Regular paper
Transferrin isoform analysis from dried blood spots and serum samples by gel isoelectric focusing for screening congenital disorders of glycosylation
Anna Bogdańska1, Dariusz Kozłowski1, Magdalena Pajdowska1, Patryk Lipiński2 and
Anna Tylki-Szymańska2✉
1Department of Biochemistry, Radioimmunology and Experimental Medicine, Children’s Memorial Health Institute, Warsaw, Poland; 2Department of Pediatrics, Nutrition and Metabolic Diseases, Children’s Memorial Health Institute, Warsaw, Poland
Congenital disorders of glycosylation (CDG) are a growing, heterogeneous group of genetic disorders caused by a defect in the glycoprotein synthesis. The first and still widely used method for routine CDG screening was isoelectric focusing (IEF) of serum transferrin. Dried blood spot (DBS) testing is commonly used in newborn screening procedures to detect inborn errors of metabolism. The aim of this study was to demonstrate the reliability of the IEF method in DBS testing. Dried blood spot testing can help in the postmortem diagnosis of CDG disorders when other material is unavailable. The patterns and concentrations of transferrin isoforms in serum and DBS are comparable, and slight differences do not affect interpretation of results.

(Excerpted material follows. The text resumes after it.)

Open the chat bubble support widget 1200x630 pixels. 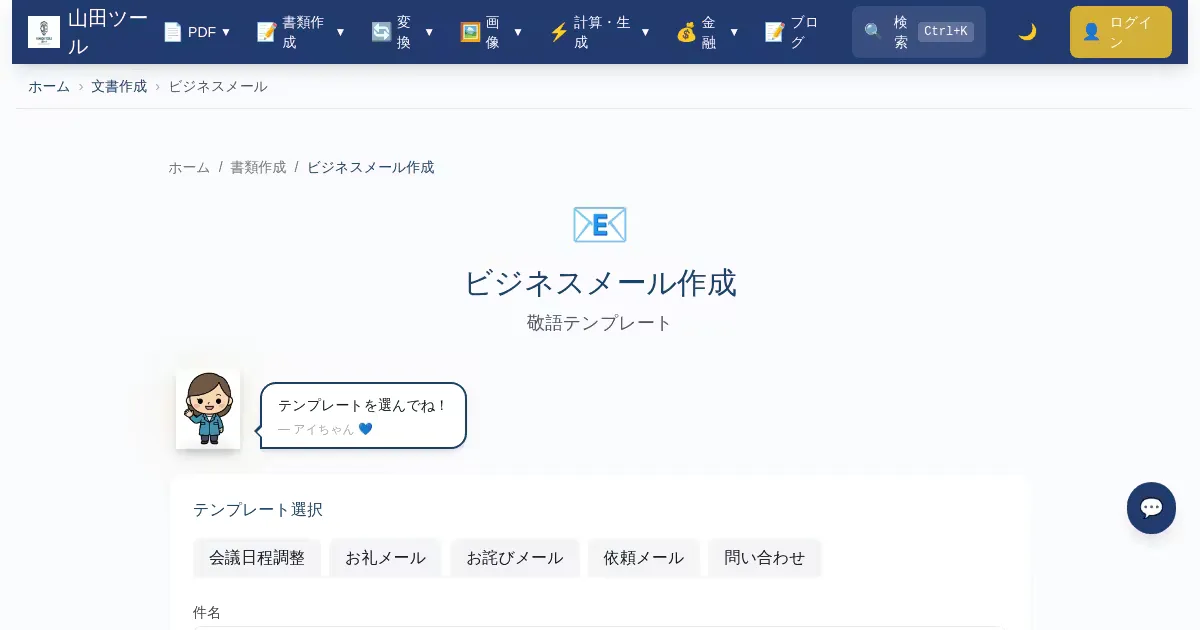(1151, 508)

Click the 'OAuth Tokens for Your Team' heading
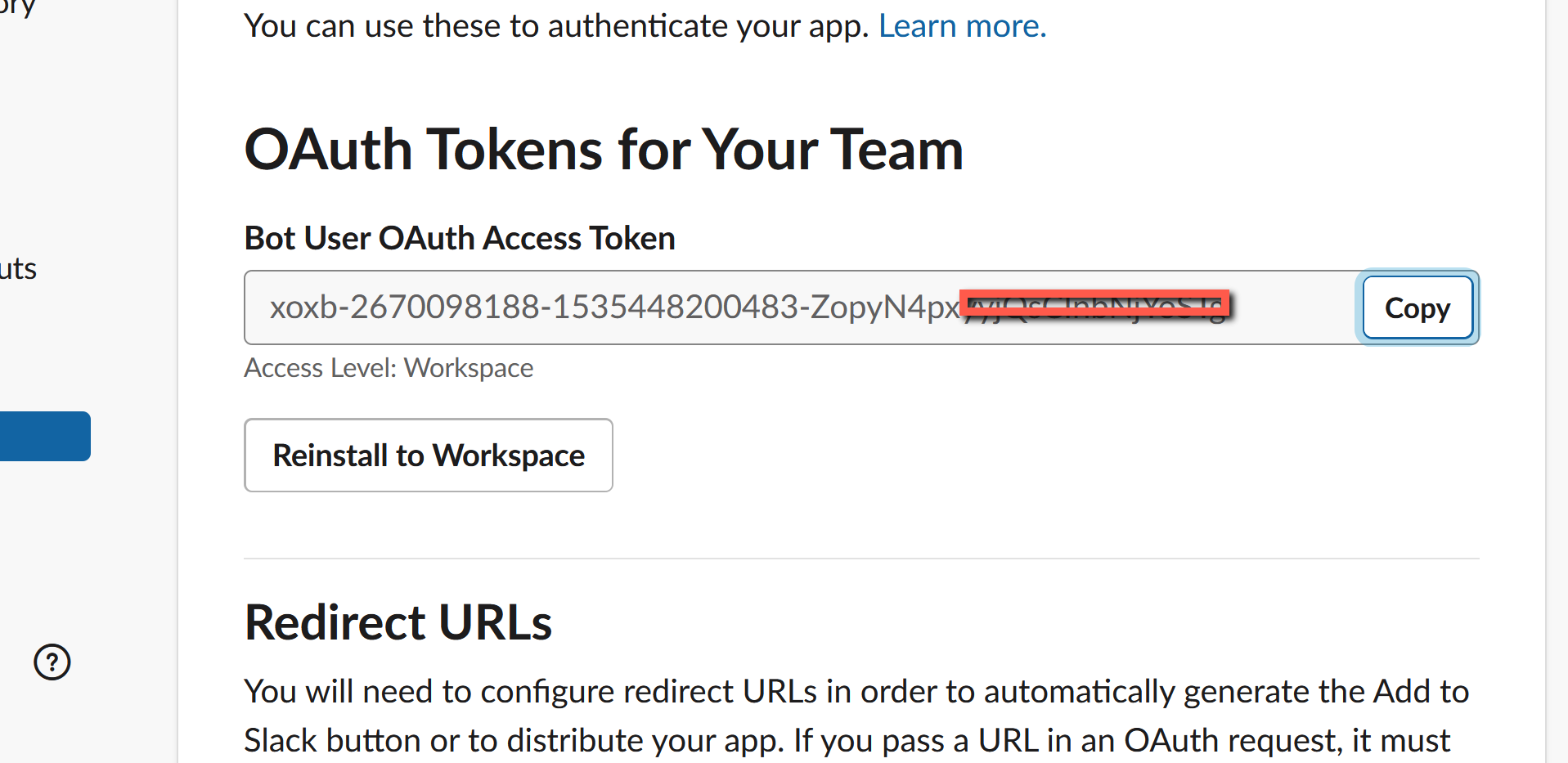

Keywords: isoelectric focusing, dried blood spot, congenital disorders of glycosylation, transferrin isoforms
Received: 17 December, 2020; revised: 07 January, 2021; accepted: 08 January, 2021; available on-line: 05 March, 2021
✉e-mail: a.tylki@ipczd.pl
Acknowledgments of Financial Support: This study has been supported by the Children’s Memorial Health Institute grant S192/2020
Abbreviations: CDG, congenital disorders of glycosylation; IEF, isoelectric focusing; DBS, dried blood spot; Tf, transferrin; GlcNAc, N-acetylglucosamine; Dol-P, dolichol phosphate; LLO, lipid-linked oligosaccharide structure; Glc, glucose; Man, mannose; Sia, sialic acid; PMM2-CDG, phosphomannomutase 2 deficiency; MPI, mannose phosphate isomerase; VMA21-CDG, vacuolar ATPase assembly factor; ALG3-CDG, alpha-1,3-mannosyltransferase deficiency
INTRODUCTION
Congenital disorders of glycosylation (CDG) are a heterogeneous group of genetic disorders caused by a defect in the glycoprotein synthesis (defects in protein N-glycosylation, and O-glycosylation), or glycosphingolipid, glycosylphosphatidylinositol anchor glycosylation defects and multiple glycosylation pathway defects (Jaeken et al., 2017; Francisco et al., 2019).

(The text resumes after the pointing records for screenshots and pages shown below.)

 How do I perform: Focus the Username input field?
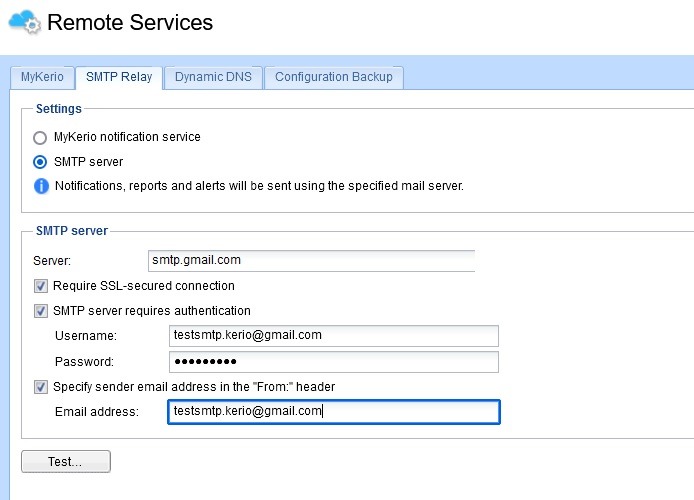[333, 336]
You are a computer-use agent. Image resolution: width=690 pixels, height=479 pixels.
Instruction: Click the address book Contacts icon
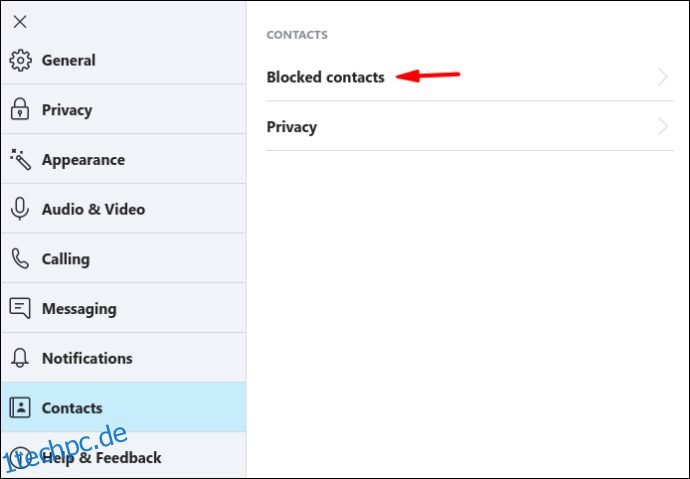point(20,408)
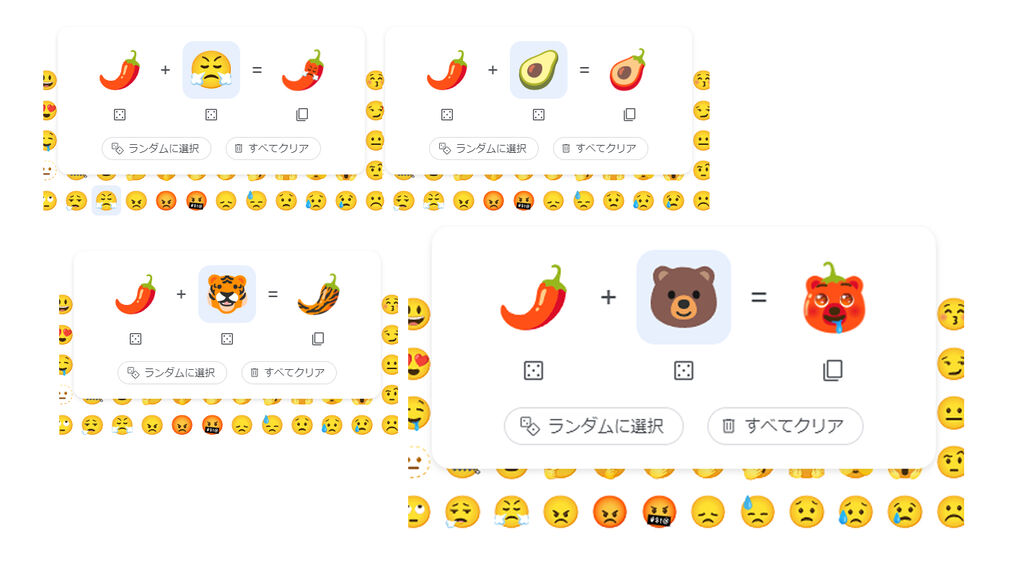Select the highlighted tiger face emoji slot
Image resolution: width=1024 pixels, height=584 pixels.
pos(227,294)
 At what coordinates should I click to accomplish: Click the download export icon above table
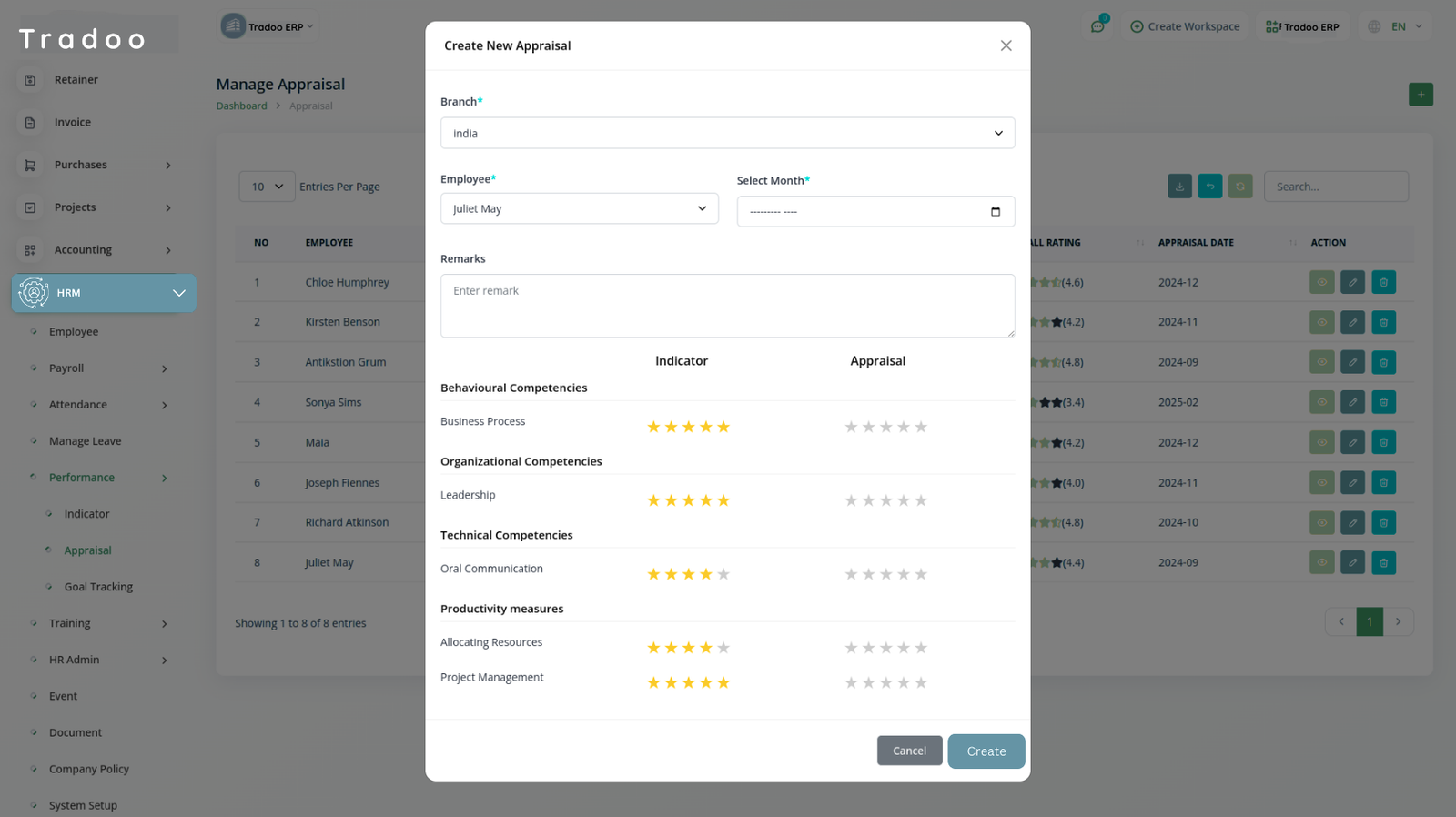[1179, 187]
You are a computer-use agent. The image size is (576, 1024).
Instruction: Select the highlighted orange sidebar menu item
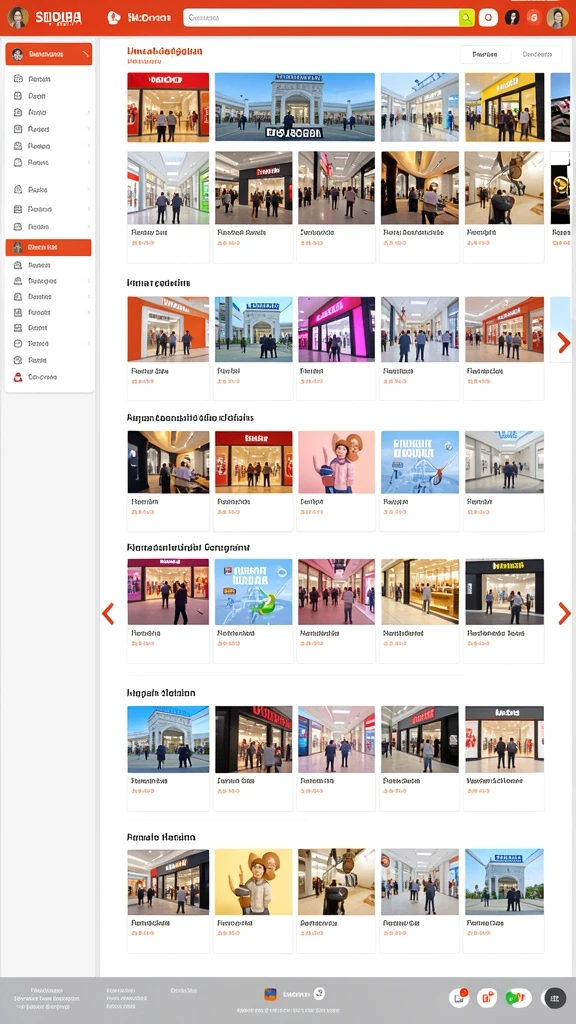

From the first report by Jaeken and others in 1980, over 150 CDG subtypes, have been described (Jaeken et al., 1980; Verheijen et al., 2020). Disorders of the N-glycosylation pathway are detected by analysis of serum transferrin isoforms using different methods (Wolking et al., 2019). The methods routinely used for CDG screening include isoelectric focusing (IEF), capillary zone electrophoresis (CZE) and high-performance liquid chromatography (HPLC).
Transferrin isoelectric focusing was introduced in 1984 and is still widely applied and considered as the gold standard for CDG screening (Bruneel et al., 2020; Jaeken et al., 1984). Mass spectrometry (MS) techniques are currently giving more detailed insights into the glycan structural abnormalities (van Scherpenzeel et al., 2016). Electrospray (ESI) MS and matrix assisted laser desorption ionization (MALDI) MS are useful for underglycosylation analyses of intact serum transferrin (Tf). MALDI MS analysis of N-linked glycans released from total plasma or targeted glycoproteins, is the mainstream tool to explore abnormal glycosylation in CDG-II patients (Sturiale et al., 2011).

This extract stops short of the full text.